15 Décembre – Thesis defense - Julien Moreau.
09 h30 Amphi Jean-Paul Dom - Laboratory IMS / Building A31 (Talence campus)
Driver assistance systems and connected autonomous vehicle at intersections.
The main goal of this thesis is to help removing a scientific barrier in urban environment navigation. Thus, the trajectory planning must allow the generation of reference to be followed by the autonomous vehicle respecting the constraints of the road infrastructure, while guaranteeing a capacity to react to potential obstacles. Therefore, the trajectory planning must allow reference generation to be followed by the autonomous vehicle respecting road infrastructure constraints, while guaranteeing a capacity to react to potential obstacles.
After a brief history on autonomous driving, the specificities of the urban environment are listed. It is shown that the urban environment is an uncertain environment, with high curvature roads and low speed traffic. The objectives and constraints associated with trajectory planning are outlined and a path and speed decomposition approach combined with a complementarity between predictive and reactive methods is proposed.

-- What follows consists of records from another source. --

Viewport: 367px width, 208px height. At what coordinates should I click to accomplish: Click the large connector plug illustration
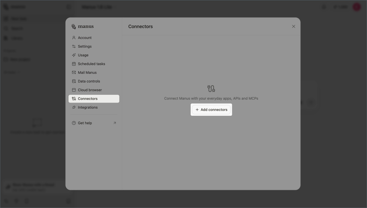tap(211, 88)
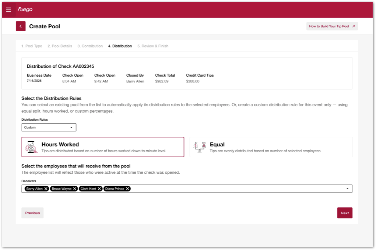Go to step 1. Pool Type
The height and width of the screenshot is (250, 376).
(32, 46)
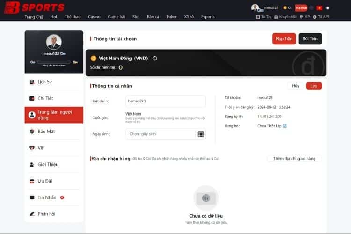Click the edit icon next to Chưa Thiết Lập
Image resolution: width=351 pixels, height=234 pixels.
coord(285,126)
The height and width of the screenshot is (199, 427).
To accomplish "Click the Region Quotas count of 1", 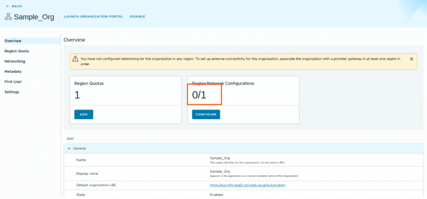I will point(77,95).
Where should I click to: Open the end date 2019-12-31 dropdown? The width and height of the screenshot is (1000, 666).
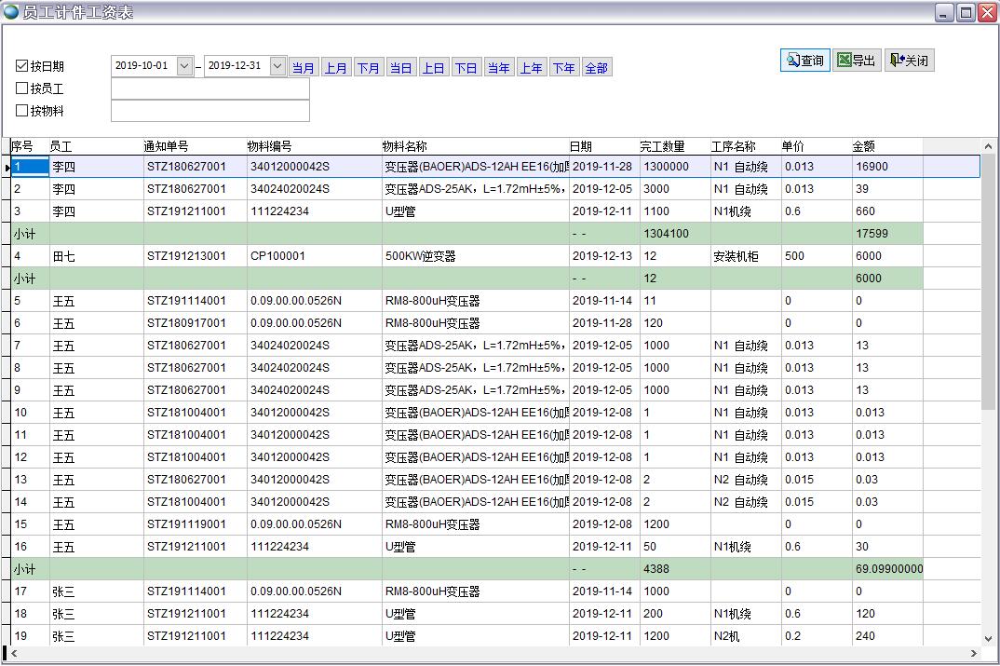click(x=277, y=66)
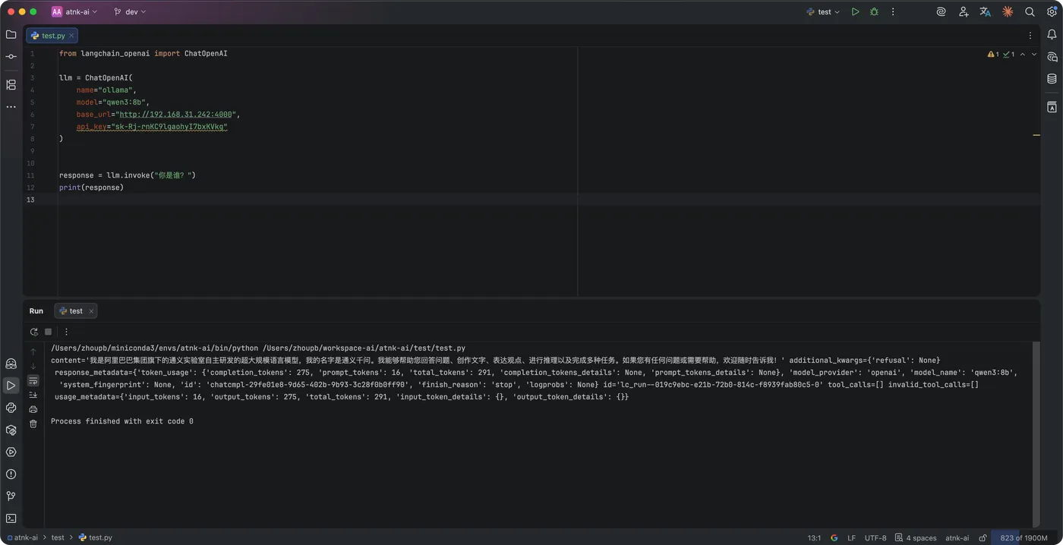This screenshot has height=545, width=1063.
Task: Toggle soft-wrap in the Run console
Action: [33, 380]
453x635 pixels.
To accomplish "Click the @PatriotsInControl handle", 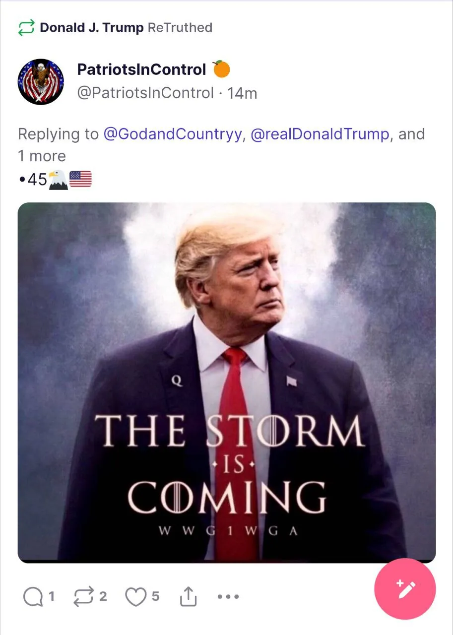I will tap(145, 93).
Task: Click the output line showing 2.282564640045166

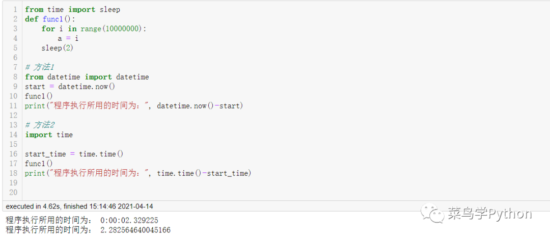Action: [88, 230]
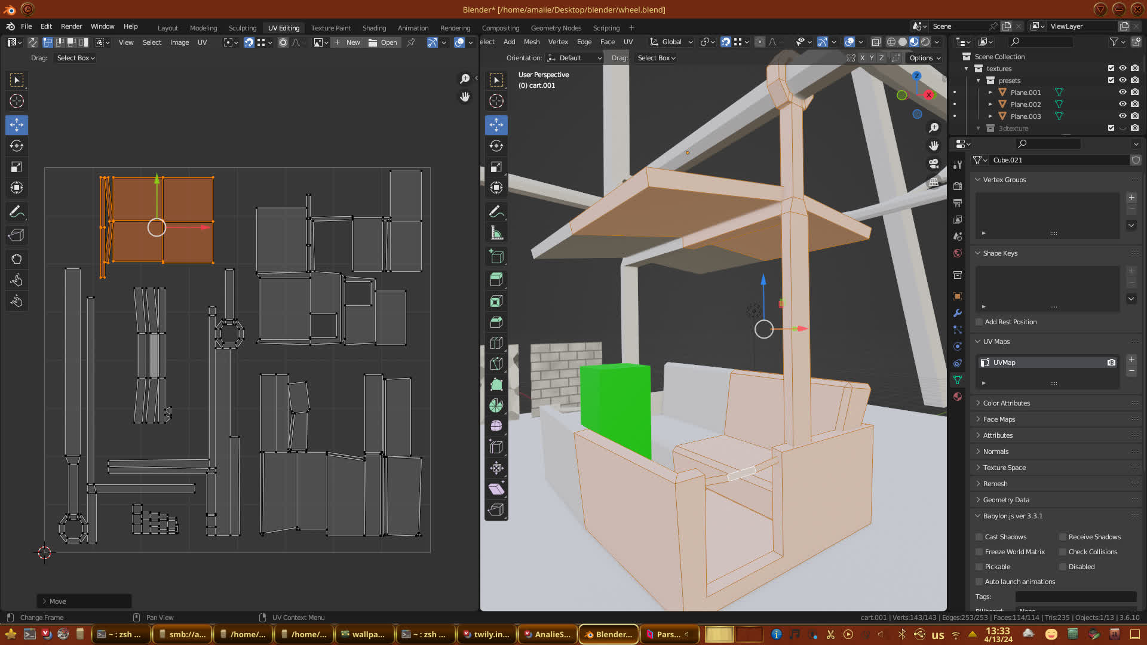Viewport: 1147px width, 645px height.
Task: Expand Plane.001 in the outliner tree
Action: point(990,93)
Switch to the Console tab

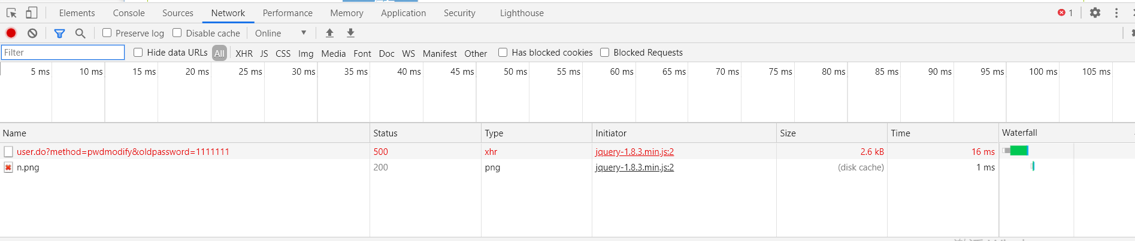point(129,13)
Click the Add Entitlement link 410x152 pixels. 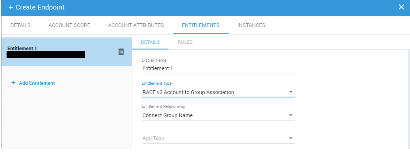37,83
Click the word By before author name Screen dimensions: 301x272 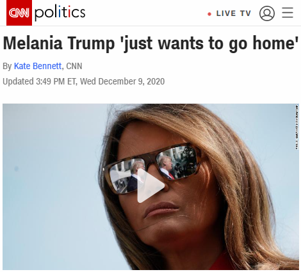pyautogui.click(x=7, y=66)
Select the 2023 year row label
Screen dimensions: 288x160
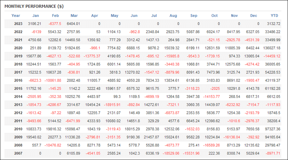coord(18,24)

Predictive path planning is concerned with determining the path to be followed by the autonomous vehicle within a number of known constraints in advance. A reference path, reachable by the nonholonomous vehicule and guaranteed in the free space at all time, is generated. The generated path does not take into account the variation of the environment and the vehicle is then led to avoid obstacles preventing the follow-up of this planned path. These obstacles can be dynamical or static, for example a parked vehicle encroaching on the track.
In the case of static obstacles, a new path to be followed by the vehicle is generated through a path rescheduling algorithm. A speed profile is associated with the reference path, taking into account the safety, passenger comfort and vehicle limitations, including the actuator ones.
The autonomous vehicle may also have to avoid a number of dynamic obstacles. In this case, the speed of the ego-vehicle is adapted according to the situation is then paramount in order to avoid a possible collision.
Finally, a simulation platform developed with the SCANeR Studio driving simulation software and Matlab/Simulink software is used to test these algorithms in complex situations.